Given request>
How many lines in the items below contain the word "step"? Reply with the number alone.

Supplied records>
......

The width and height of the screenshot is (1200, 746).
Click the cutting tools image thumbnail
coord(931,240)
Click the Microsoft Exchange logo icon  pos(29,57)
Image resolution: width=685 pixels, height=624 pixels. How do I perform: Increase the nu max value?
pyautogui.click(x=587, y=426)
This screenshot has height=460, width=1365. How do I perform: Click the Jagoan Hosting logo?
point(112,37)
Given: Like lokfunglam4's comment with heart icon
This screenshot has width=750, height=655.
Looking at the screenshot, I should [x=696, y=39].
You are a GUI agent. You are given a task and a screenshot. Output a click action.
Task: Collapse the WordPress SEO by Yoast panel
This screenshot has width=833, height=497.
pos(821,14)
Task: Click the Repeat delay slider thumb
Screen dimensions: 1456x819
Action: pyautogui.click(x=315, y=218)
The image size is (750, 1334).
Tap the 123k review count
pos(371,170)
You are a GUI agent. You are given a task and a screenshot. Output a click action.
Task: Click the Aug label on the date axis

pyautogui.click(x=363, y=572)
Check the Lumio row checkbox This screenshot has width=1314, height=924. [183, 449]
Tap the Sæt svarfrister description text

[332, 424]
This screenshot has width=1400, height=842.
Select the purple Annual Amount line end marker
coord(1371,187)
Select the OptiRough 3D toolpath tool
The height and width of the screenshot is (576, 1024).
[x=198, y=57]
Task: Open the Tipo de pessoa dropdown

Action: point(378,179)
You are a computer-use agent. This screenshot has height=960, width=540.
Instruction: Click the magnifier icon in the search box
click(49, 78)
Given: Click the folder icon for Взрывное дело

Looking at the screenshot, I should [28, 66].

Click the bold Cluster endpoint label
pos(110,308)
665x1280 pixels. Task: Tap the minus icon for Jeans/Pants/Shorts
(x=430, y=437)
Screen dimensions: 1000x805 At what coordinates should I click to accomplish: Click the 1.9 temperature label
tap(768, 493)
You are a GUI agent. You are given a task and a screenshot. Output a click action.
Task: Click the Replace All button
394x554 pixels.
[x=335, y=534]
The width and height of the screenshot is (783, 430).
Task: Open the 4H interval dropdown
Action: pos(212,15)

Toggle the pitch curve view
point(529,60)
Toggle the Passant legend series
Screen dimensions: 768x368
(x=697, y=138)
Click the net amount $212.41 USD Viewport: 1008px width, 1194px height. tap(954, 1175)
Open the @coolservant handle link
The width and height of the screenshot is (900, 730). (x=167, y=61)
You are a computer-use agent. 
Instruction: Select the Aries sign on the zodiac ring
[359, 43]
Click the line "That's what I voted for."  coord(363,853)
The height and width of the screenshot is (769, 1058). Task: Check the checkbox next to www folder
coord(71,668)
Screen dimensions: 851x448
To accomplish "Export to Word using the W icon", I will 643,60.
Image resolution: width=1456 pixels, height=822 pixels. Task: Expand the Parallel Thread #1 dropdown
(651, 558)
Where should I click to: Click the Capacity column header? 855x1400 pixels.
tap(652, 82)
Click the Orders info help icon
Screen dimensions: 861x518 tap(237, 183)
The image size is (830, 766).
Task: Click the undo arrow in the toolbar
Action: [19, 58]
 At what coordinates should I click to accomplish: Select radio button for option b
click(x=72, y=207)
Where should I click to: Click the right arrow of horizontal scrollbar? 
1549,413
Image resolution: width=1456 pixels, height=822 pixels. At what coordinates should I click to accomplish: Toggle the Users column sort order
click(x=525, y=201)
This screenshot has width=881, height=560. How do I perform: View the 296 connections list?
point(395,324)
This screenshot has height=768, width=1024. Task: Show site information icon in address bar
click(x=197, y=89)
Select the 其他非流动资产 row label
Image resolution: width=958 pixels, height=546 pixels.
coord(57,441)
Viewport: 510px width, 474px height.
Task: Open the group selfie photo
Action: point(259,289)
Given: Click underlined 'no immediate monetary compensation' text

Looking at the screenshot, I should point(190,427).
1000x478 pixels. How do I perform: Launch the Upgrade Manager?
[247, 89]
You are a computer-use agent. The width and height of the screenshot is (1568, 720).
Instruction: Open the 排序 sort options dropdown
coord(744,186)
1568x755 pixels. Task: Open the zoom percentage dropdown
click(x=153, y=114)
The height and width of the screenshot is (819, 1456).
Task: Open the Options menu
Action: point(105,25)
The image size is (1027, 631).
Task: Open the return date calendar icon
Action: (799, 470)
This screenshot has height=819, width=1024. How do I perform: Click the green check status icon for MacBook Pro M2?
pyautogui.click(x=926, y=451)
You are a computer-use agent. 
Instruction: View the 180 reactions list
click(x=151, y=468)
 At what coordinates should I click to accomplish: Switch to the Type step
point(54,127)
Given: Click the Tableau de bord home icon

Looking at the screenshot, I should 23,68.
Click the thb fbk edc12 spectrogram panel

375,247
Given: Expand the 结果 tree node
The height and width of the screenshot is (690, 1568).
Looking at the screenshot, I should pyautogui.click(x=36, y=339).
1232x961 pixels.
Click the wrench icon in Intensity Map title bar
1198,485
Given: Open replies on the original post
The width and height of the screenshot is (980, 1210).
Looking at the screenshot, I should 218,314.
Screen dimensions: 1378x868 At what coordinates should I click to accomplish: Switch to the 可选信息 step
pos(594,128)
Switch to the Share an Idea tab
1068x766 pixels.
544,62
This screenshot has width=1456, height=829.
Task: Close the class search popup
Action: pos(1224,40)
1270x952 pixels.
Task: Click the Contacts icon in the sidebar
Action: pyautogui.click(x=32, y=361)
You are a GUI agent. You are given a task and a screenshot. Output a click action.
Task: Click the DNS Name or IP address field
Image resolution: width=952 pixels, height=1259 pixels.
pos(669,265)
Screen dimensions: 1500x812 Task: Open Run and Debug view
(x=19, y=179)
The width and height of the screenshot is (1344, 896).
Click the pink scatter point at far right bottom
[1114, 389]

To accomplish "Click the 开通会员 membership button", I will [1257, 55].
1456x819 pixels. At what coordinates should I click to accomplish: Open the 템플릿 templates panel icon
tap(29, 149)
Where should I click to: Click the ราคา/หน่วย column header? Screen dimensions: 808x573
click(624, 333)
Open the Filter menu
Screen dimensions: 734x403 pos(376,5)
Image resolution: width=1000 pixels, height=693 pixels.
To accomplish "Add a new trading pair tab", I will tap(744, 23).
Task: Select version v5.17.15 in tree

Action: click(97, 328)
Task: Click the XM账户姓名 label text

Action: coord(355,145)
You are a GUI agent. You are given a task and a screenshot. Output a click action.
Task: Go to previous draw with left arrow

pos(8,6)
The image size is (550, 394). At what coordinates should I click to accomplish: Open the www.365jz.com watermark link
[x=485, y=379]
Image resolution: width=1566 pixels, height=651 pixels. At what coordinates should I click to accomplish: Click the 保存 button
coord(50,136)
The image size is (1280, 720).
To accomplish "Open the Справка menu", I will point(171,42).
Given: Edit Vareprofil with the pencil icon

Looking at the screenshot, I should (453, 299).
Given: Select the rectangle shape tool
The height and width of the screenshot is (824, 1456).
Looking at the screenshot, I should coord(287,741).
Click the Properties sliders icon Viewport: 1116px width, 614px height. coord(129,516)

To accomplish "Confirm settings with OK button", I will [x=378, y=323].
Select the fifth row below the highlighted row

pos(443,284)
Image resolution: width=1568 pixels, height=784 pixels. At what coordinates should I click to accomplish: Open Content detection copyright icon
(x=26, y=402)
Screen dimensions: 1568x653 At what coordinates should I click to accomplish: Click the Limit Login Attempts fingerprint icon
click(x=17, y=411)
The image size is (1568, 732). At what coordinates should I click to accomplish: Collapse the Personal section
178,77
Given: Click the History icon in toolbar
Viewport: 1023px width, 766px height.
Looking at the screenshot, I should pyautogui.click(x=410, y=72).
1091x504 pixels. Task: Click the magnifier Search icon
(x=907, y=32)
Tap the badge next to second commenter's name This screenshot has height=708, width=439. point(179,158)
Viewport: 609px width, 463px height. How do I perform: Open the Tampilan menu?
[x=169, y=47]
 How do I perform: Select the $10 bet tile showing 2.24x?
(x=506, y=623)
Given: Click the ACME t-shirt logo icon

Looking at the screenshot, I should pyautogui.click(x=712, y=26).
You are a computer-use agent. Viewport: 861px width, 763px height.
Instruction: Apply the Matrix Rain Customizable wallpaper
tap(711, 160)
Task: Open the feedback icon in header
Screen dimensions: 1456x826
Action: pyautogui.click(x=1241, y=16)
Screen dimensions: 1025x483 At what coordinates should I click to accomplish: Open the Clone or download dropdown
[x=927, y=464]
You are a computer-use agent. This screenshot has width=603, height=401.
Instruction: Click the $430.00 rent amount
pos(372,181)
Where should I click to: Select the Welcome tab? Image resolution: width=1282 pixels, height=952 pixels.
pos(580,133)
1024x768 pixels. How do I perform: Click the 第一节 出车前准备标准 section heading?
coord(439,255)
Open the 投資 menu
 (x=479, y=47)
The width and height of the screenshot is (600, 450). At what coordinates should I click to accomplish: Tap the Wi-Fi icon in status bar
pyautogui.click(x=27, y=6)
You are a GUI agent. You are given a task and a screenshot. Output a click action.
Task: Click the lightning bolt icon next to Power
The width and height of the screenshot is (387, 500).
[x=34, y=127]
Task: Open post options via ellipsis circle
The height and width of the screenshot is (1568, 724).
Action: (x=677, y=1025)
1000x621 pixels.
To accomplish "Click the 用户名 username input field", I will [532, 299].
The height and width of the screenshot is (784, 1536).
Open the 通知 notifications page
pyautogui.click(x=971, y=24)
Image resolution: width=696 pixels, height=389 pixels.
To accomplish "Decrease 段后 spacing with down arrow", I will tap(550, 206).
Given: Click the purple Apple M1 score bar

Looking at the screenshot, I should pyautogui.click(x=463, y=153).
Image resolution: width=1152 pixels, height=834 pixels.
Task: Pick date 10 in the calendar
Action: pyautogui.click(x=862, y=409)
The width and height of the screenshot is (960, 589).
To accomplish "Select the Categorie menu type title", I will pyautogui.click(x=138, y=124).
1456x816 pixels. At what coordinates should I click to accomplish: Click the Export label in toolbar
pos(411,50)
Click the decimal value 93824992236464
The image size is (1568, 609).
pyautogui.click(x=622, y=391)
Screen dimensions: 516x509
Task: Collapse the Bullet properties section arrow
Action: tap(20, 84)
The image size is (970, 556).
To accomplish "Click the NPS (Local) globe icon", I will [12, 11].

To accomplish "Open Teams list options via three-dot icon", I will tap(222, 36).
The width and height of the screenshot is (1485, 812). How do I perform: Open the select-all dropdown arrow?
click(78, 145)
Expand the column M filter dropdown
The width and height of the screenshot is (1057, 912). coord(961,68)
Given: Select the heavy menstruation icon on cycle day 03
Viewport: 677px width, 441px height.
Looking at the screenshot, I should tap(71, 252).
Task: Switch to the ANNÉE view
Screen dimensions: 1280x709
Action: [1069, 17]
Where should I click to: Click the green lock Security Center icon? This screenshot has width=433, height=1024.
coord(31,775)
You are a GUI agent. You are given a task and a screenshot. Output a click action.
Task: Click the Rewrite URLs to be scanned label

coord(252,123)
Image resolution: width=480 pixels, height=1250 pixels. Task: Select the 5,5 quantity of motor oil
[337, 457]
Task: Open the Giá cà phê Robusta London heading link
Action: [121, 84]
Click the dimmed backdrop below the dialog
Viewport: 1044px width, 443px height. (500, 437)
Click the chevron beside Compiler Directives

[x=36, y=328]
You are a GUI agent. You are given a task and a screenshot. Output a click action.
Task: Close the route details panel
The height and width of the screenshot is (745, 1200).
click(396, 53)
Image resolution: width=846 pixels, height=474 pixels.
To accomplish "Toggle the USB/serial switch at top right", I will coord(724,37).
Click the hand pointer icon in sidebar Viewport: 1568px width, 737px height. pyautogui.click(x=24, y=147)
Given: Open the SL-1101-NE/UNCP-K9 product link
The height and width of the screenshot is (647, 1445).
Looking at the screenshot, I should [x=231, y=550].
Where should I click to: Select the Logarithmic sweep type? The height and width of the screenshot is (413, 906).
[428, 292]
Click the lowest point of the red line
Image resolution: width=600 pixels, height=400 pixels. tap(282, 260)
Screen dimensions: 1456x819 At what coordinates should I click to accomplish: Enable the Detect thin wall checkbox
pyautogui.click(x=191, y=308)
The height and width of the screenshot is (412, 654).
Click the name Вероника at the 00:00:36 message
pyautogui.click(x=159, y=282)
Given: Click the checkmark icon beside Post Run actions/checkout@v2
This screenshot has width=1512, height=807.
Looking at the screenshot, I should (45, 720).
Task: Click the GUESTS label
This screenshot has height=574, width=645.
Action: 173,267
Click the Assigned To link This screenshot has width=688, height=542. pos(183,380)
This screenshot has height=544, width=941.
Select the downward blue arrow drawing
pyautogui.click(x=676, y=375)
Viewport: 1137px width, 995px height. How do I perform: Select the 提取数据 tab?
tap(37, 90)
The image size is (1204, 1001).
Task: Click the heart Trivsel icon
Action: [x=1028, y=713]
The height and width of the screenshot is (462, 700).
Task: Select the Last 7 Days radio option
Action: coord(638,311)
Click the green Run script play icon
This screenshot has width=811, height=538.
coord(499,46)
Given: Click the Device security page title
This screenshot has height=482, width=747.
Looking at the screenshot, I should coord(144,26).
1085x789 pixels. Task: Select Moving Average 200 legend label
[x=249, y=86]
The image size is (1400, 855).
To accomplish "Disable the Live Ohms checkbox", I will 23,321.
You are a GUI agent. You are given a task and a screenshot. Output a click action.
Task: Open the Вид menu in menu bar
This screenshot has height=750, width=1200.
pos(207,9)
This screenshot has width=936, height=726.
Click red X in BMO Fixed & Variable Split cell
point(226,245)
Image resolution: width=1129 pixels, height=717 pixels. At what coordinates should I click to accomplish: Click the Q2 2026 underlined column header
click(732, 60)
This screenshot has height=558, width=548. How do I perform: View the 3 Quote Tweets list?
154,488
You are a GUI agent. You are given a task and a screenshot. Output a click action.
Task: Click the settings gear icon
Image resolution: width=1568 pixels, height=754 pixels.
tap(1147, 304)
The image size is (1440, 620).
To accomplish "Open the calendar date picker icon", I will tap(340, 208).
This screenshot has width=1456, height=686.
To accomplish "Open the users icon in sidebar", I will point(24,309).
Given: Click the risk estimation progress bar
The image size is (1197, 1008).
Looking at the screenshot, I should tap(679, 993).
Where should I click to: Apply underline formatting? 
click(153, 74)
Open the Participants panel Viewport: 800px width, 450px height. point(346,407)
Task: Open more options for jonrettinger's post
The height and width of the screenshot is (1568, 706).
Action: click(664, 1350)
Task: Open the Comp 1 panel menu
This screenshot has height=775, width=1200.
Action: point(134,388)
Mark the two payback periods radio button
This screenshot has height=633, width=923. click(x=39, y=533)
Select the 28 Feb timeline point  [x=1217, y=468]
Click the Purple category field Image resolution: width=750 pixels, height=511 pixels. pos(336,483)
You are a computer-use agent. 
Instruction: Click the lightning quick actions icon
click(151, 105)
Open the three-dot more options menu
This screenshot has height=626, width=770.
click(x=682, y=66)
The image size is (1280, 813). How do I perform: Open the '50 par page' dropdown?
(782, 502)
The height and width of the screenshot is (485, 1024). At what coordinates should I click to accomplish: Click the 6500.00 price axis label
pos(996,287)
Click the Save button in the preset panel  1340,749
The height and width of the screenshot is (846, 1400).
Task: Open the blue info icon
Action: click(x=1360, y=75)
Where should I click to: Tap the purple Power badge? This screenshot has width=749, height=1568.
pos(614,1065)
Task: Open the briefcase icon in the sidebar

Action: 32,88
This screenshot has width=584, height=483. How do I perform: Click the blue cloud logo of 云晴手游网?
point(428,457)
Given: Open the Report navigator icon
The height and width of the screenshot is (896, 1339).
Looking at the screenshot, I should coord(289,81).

......

Complete output>
2